(Beginning of RECORDS TO PROCESS)

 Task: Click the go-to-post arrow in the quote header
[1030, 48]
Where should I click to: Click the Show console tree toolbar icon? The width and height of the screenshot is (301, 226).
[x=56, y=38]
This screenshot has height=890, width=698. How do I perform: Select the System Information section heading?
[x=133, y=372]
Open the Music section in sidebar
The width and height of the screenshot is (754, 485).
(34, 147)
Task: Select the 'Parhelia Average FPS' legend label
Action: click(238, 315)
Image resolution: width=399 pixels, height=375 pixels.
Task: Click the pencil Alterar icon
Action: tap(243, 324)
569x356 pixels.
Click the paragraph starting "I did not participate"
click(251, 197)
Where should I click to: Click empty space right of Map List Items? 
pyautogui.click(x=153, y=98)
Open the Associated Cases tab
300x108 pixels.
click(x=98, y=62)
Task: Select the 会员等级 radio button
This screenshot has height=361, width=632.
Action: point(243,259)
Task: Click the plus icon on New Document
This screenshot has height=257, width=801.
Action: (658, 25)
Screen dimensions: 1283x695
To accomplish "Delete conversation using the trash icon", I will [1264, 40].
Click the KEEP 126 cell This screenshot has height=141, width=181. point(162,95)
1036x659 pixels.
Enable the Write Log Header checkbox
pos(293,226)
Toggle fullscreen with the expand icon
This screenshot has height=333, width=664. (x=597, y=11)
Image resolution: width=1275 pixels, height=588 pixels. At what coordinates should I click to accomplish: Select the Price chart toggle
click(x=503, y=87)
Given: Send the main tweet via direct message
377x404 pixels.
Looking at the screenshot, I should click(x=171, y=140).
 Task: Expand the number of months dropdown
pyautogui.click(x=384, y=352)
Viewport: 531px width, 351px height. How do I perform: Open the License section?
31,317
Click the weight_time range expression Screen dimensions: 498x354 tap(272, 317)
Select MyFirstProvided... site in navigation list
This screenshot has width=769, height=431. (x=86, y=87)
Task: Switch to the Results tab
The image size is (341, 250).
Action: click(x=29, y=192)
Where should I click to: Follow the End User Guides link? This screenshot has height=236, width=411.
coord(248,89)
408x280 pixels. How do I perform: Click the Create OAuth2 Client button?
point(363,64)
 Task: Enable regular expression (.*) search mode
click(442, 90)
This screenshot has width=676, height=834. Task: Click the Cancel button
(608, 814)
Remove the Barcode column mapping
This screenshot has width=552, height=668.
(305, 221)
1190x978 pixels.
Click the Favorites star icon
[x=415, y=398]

(End of RECORDS TO PROCESS)

> **WHAT TO PRODUCE**
Find every line in the listing that has the string "dimensions", then give the count by itself.

> **RESULT FOR THIS TASK**
2